Por: Lucas Gravatá

Entrou em vigor nesta sexta-feira (3) a nova regra que assegura o pagamento de adicional de periculosidade para trabalhadores que utilizam motocicletas como instrumento de trabalho. A medida, regulamentada por portaria do Ministério do Trabalho e Emprego, estabelece o acréscimo de 30% sobre o salário-base para profissionais contratados sob o regime da Consolidação das Leis do Trabalho (CLT).
A norma atualiza os critérios da legislação trabalhista e detalha as situações em que o risco é caracterizado, como o uso habitual da motocicleta em vias públicas durante a jornada. Com isso, categorias como motoboys, mototaxistas, entregadores com vínculo formal e técnicos externos passam a ter direito ao benefício. A regra reforça dispositivos já previstos na CLT, que reconhecem a atividade como perigosa em razão da exposição constante a acidentes no trânsito.
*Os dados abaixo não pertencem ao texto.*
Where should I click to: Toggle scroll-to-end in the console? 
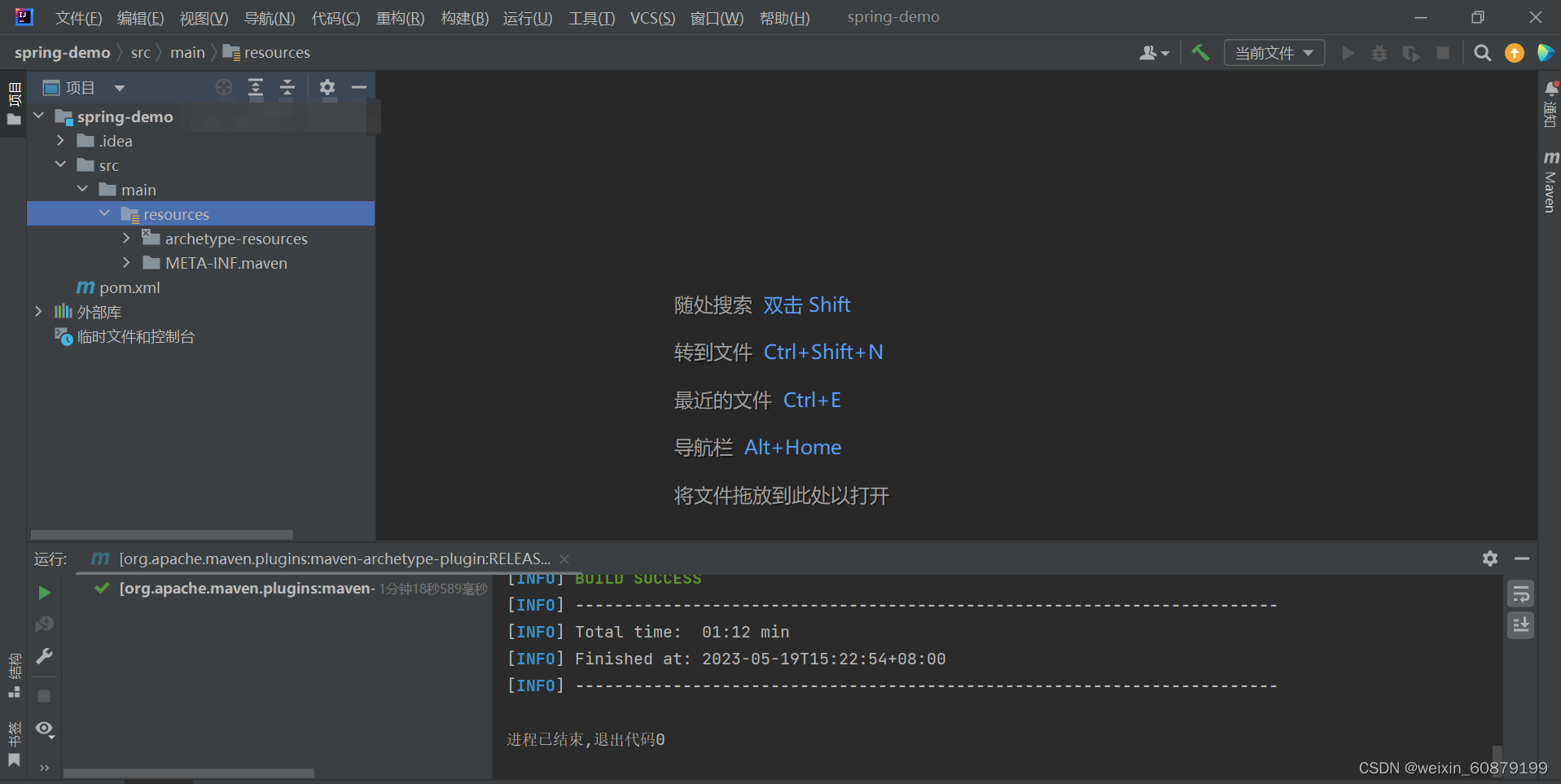[x=1521, y=625]
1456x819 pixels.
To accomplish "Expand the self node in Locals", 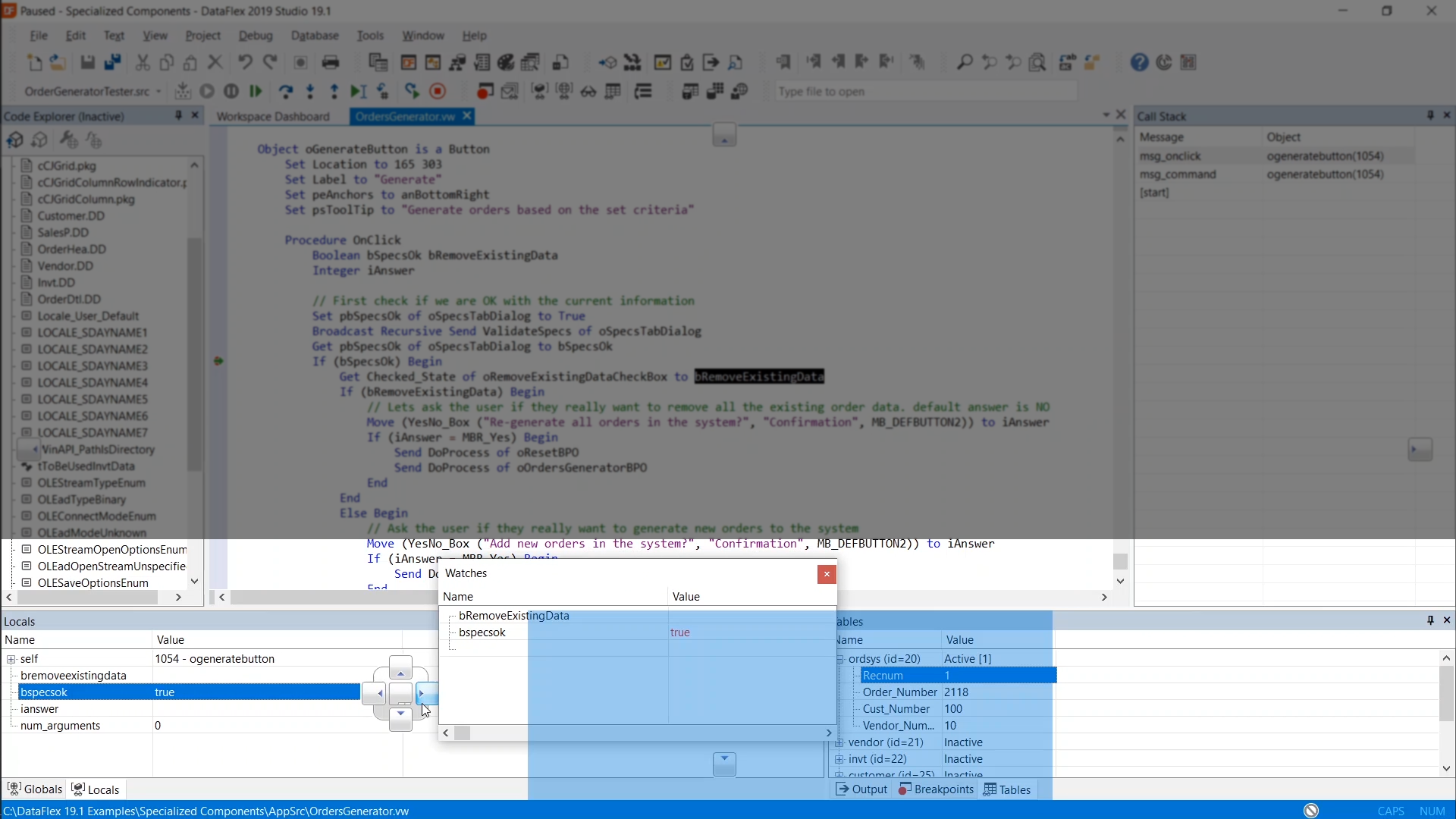I will coord(11,659).
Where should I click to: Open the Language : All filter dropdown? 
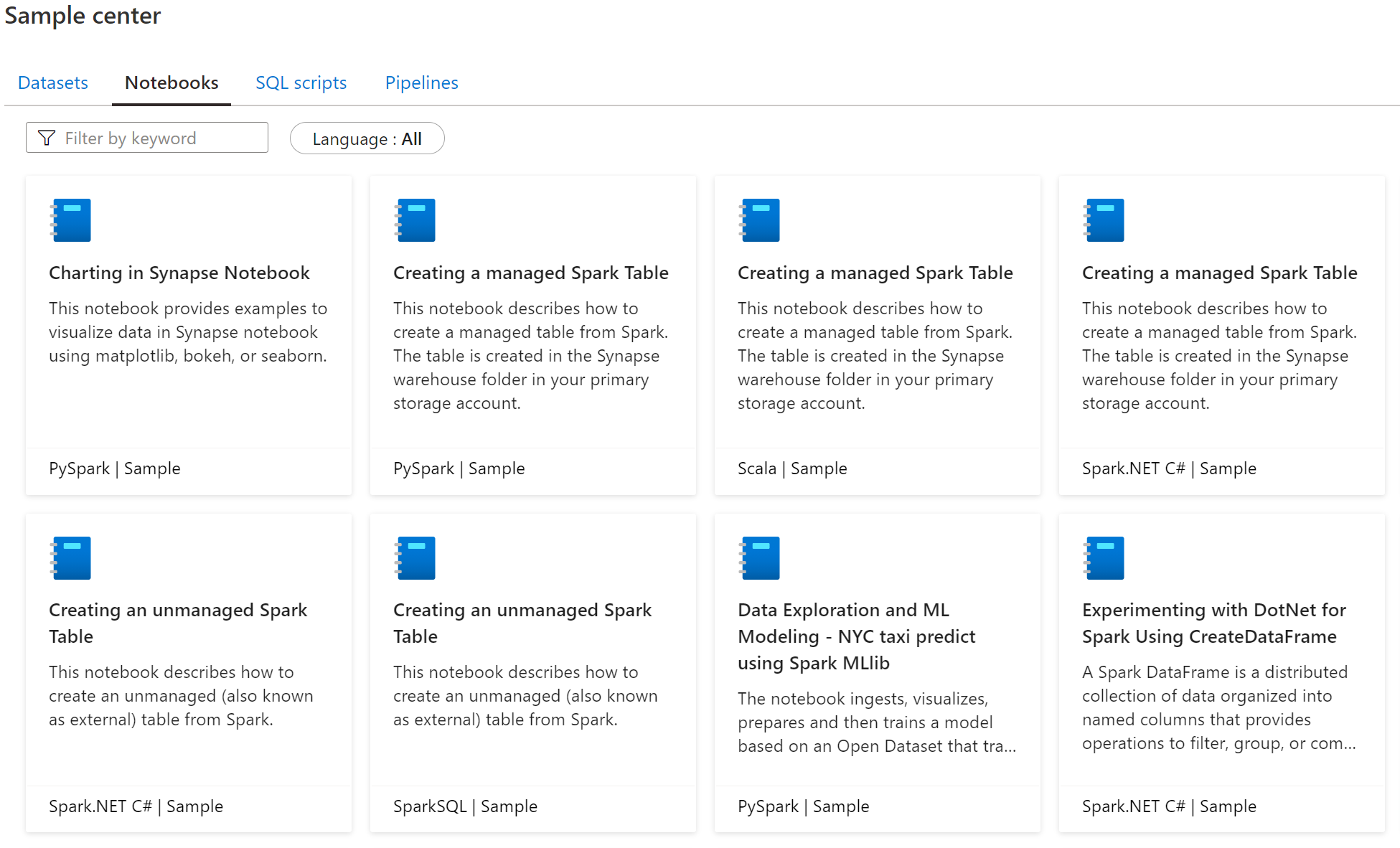click(367, 138)
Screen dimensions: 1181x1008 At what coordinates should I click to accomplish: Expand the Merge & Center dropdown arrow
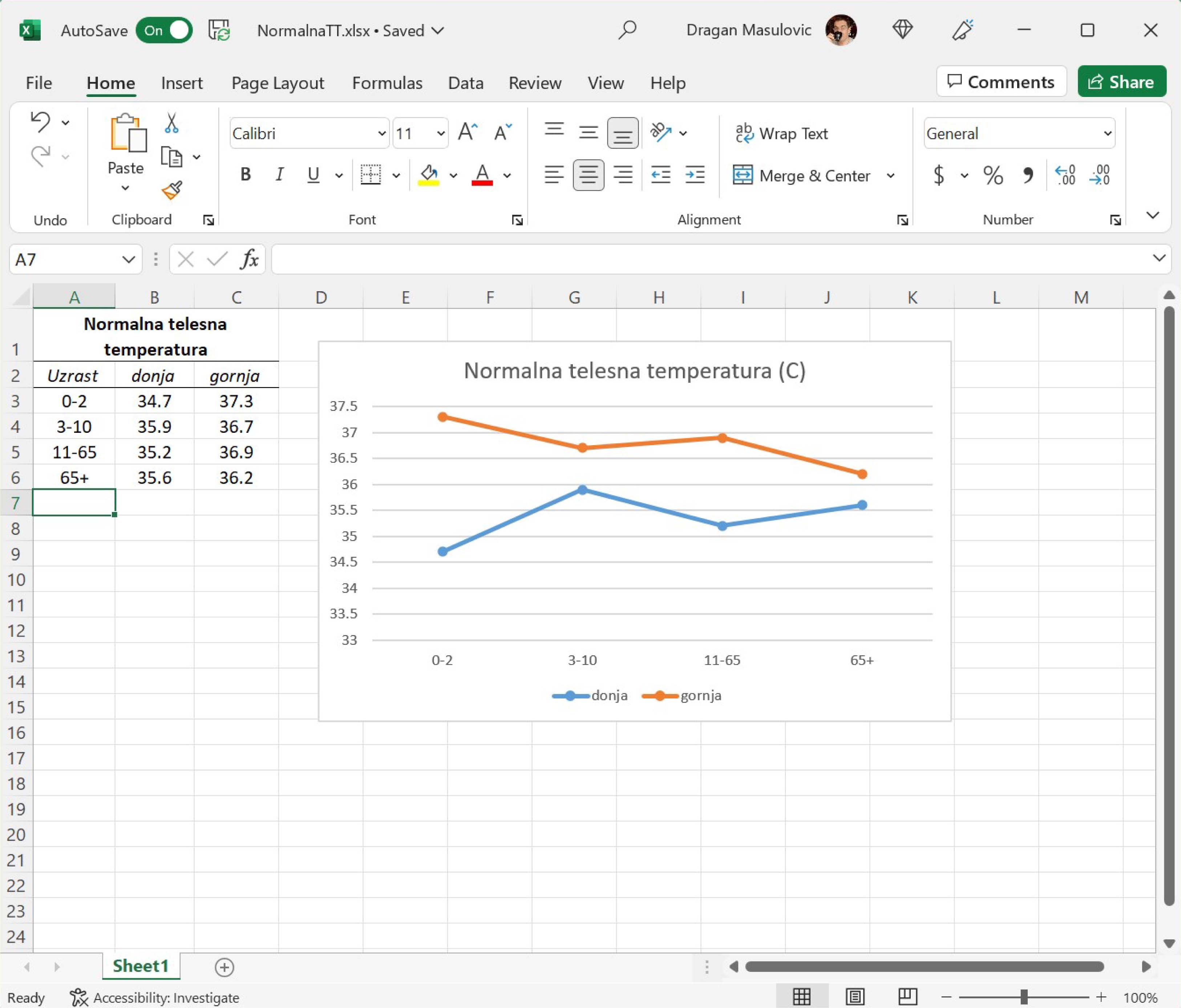[890, 175]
Por outro lado, a regulamentação também estabelece exceções. O adicional não se aplica a trabalhadores que utilizam motocicleta apenas para deslocamento entre casa e trabalho ou em atividades realizadas exclusivamente em áreas privadas. Profissionais sem vínculo empregatício formal, como entregadores de aplicativos, também ficam de fora da nova regra.